[Saved data entries]
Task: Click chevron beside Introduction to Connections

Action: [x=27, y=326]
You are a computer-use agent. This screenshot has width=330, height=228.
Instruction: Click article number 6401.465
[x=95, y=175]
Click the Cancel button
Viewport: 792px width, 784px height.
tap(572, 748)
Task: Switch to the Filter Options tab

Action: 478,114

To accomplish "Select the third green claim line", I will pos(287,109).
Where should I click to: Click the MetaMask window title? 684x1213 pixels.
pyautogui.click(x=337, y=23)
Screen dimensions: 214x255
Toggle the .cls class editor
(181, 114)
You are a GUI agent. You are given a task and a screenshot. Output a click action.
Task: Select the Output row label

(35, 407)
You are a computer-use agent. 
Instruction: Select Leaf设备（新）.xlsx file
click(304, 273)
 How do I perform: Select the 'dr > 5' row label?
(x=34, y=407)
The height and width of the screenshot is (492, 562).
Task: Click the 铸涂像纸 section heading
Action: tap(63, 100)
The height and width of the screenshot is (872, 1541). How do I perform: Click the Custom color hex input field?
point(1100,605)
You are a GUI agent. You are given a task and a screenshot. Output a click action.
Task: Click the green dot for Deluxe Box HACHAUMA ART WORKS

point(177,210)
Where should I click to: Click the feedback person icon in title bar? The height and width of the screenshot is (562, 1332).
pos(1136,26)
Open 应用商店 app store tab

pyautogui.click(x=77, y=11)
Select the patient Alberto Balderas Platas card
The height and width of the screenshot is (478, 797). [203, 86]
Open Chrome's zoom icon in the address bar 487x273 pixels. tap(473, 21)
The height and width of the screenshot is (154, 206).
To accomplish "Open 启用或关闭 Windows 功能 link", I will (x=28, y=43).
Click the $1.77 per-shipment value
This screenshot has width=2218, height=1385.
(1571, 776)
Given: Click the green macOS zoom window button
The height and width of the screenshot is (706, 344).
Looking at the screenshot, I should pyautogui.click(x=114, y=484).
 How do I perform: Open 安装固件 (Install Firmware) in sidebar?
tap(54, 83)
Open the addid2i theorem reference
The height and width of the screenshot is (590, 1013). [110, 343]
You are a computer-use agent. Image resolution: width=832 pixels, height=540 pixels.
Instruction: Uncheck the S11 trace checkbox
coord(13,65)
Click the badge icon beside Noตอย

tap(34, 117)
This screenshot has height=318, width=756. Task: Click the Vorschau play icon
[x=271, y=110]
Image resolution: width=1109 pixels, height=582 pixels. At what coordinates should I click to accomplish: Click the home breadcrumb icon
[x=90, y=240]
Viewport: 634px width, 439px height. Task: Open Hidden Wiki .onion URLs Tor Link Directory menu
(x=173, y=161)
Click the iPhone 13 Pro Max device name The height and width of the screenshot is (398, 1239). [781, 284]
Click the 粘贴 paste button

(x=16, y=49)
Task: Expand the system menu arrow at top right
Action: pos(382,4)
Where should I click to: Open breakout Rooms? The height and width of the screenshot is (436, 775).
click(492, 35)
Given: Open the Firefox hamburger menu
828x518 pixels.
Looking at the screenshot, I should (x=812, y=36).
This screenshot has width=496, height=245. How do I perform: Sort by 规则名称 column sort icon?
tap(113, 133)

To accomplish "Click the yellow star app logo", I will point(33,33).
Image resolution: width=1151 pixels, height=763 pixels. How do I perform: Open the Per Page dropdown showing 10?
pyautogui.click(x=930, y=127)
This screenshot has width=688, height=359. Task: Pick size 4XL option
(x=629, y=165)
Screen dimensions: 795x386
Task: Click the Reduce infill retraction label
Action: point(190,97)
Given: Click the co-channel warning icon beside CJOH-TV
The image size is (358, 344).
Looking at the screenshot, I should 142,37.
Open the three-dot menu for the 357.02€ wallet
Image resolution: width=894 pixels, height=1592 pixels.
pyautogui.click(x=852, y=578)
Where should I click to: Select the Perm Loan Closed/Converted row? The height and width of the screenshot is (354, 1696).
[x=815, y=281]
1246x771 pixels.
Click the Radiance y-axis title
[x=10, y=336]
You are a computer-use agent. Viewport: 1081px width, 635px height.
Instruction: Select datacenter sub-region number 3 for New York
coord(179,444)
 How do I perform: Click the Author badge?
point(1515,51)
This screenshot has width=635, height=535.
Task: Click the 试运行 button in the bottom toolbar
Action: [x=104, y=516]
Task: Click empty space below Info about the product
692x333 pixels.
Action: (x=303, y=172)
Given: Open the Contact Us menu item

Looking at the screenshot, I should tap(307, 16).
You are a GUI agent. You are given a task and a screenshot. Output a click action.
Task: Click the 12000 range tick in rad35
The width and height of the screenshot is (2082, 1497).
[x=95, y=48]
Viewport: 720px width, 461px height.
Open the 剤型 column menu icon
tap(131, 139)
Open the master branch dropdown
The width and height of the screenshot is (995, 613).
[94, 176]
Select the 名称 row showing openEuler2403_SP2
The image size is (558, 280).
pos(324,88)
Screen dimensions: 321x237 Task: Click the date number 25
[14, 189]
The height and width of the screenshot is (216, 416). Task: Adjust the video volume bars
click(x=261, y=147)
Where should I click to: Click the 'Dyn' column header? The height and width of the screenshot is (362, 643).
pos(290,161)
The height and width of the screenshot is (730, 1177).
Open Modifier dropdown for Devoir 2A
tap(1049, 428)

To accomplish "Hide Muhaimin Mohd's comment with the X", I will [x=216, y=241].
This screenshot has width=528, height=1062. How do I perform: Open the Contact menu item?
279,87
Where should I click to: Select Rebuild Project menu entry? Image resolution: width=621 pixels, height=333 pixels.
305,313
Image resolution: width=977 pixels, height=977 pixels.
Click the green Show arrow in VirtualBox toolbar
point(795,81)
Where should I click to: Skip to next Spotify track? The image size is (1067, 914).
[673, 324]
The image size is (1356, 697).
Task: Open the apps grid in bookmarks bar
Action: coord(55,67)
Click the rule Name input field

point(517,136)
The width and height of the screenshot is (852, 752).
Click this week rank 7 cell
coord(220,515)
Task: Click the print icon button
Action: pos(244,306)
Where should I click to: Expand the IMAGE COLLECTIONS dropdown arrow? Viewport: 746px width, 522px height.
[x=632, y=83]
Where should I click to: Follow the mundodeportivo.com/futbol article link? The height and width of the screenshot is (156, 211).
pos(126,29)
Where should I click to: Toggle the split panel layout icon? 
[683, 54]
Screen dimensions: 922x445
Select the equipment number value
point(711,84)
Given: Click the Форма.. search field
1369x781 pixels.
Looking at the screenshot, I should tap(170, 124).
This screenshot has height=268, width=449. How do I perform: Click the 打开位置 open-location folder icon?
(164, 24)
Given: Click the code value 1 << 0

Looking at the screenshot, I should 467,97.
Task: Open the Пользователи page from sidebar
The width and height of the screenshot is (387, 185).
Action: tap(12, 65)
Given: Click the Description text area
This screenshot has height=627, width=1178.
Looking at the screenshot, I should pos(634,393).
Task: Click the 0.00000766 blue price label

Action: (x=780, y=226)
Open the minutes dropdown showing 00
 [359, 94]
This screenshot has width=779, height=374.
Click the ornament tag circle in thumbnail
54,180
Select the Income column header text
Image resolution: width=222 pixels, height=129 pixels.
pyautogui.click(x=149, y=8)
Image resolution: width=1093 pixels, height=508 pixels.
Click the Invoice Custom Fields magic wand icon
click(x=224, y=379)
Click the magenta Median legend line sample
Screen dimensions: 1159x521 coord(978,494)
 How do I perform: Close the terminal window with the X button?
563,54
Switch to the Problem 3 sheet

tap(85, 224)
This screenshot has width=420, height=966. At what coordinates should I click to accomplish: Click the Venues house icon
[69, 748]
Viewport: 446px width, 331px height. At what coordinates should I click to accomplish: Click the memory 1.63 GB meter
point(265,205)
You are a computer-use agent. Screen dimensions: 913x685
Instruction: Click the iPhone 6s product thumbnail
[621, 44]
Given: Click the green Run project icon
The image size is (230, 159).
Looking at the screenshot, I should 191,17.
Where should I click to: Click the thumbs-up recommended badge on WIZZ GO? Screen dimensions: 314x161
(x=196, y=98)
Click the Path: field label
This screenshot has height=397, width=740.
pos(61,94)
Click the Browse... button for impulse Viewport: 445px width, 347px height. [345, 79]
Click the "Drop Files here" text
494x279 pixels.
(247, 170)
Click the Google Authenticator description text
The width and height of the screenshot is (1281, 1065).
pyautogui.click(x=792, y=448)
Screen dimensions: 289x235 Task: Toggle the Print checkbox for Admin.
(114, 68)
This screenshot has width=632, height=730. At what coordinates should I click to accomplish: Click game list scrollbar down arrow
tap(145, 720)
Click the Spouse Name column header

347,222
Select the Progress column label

▶ **Try it**
Beginning with the line that has "This screenshot has width=420, height=966." and ending with the line that has "You are a computer-use agent. Screen", set down the lines above exactly and include no others.

▶ **Response for this exercise**
This screenshot has width=420, height=966. At what coordinates should I click to accomplish: Click the Venues house icon
[69, 748]
Viewport: 446px width, 331px height. At what coordinates should I click to accomplish: Click the memory 1.63 GB meter
point(265,205)
You are a computer-use agent. Screen dimensions: 913x685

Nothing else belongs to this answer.